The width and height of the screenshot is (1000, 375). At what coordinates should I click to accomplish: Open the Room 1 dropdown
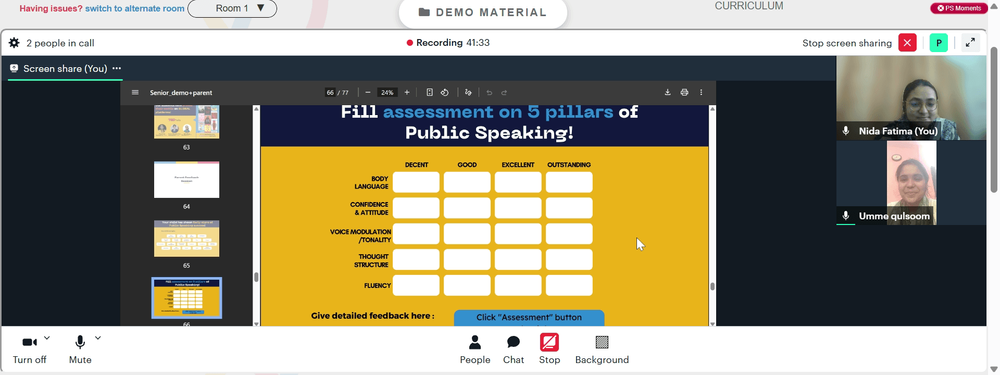click(x=232, y=8)
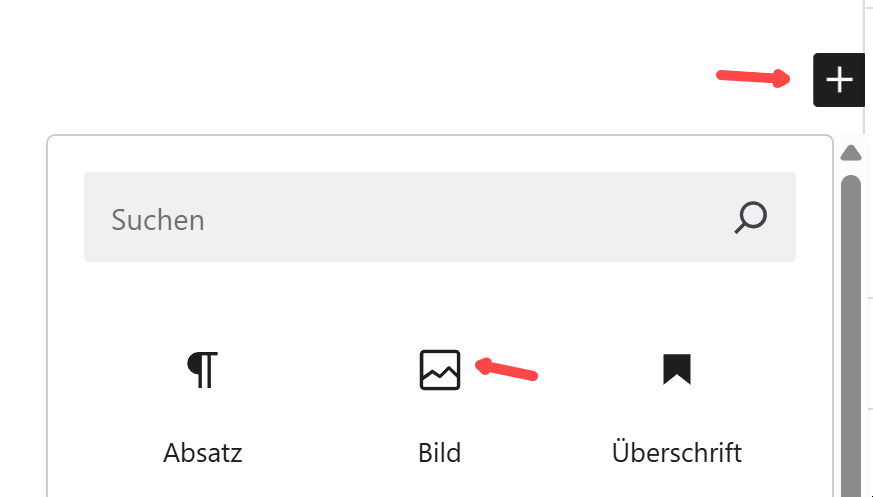The width and height of the screenshot is (873, 497).
Task: Click the Suchen placeholder text
Action: pos(158,220)
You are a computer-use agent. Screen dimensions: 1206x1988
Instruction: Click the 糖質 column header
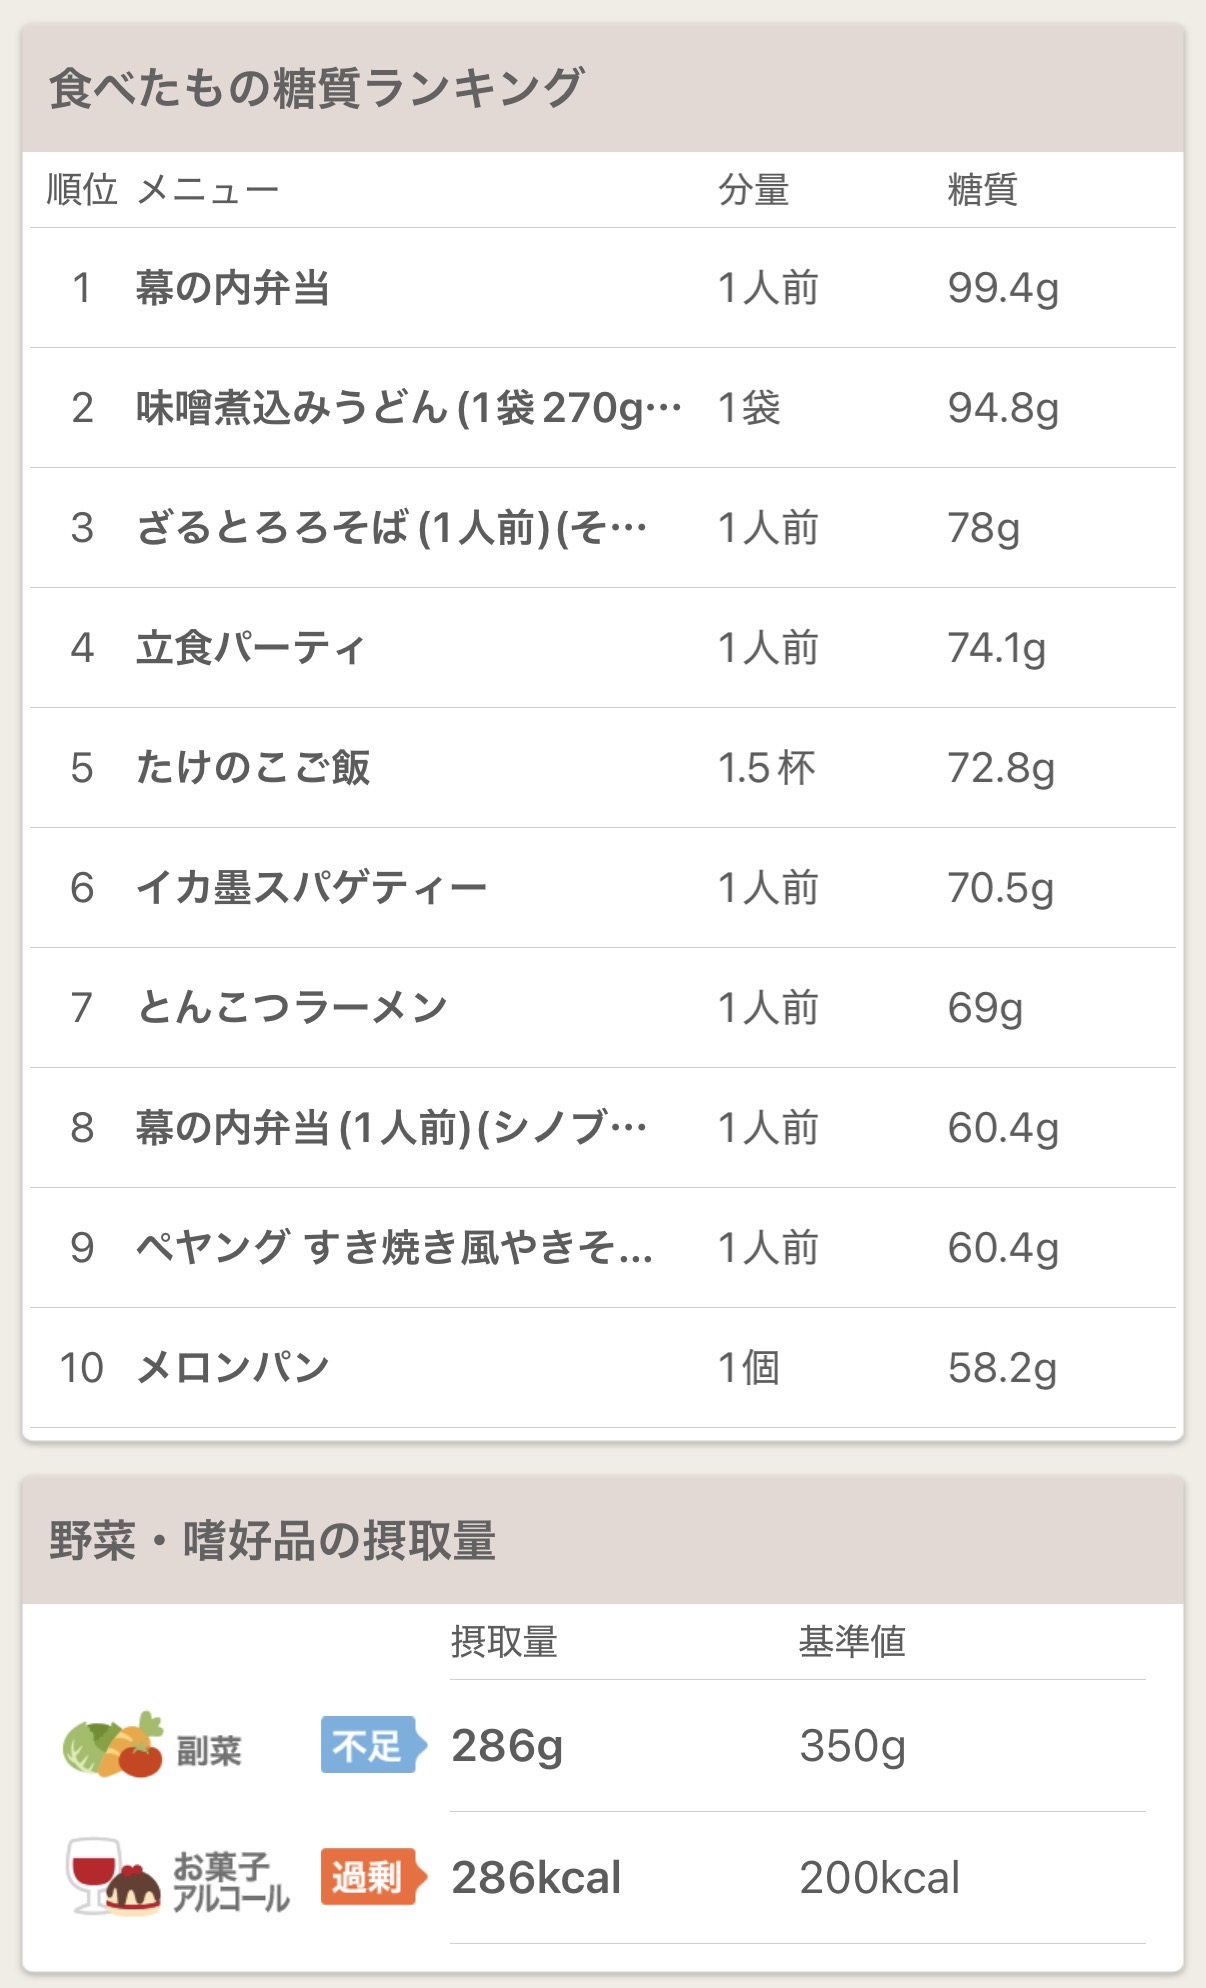982,189
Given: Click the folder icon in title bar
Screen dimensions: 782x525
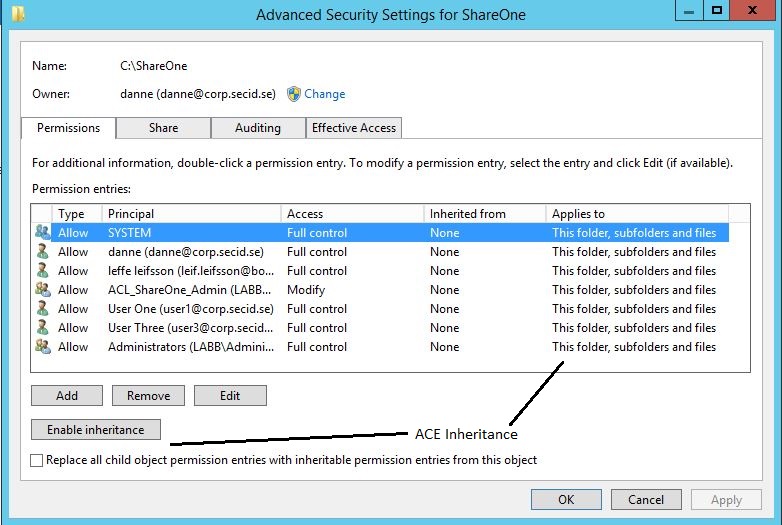Looking at the screenshot, I should pos(18,14).
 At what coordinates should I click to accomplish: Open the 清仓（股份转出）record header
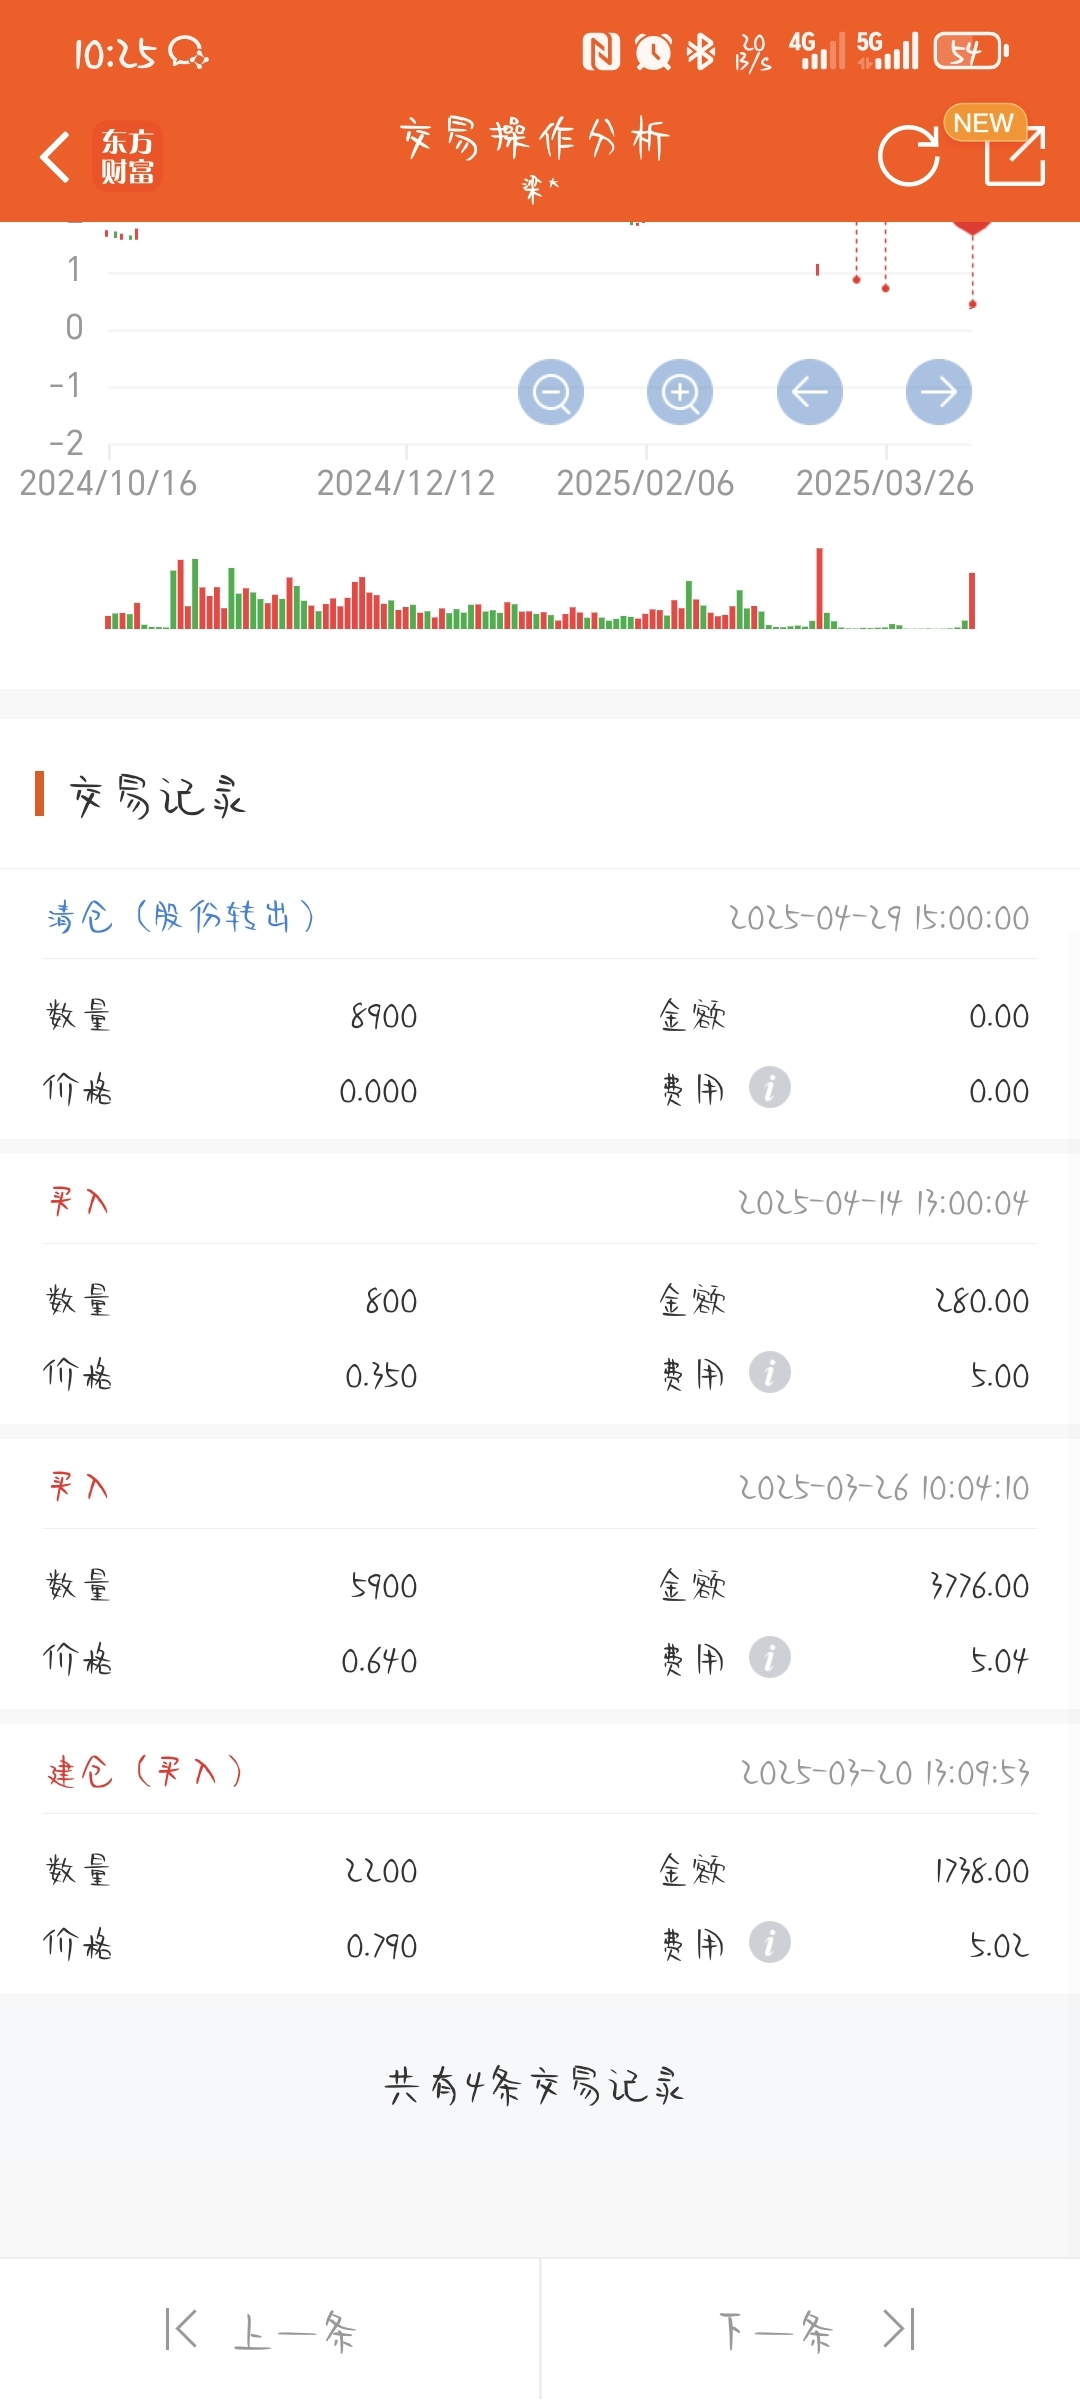[x=182, y=916]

Task requirements: Beginning with the line that contains "the 清仓（股份转出）record header", repeat every remaining line of the data exactly, the last line included, and omit pictures.

Reply to the exercise:
 At what coordinates should I click to accomplish: Open the 清仓（股份转出）record header
[x=182, y=916]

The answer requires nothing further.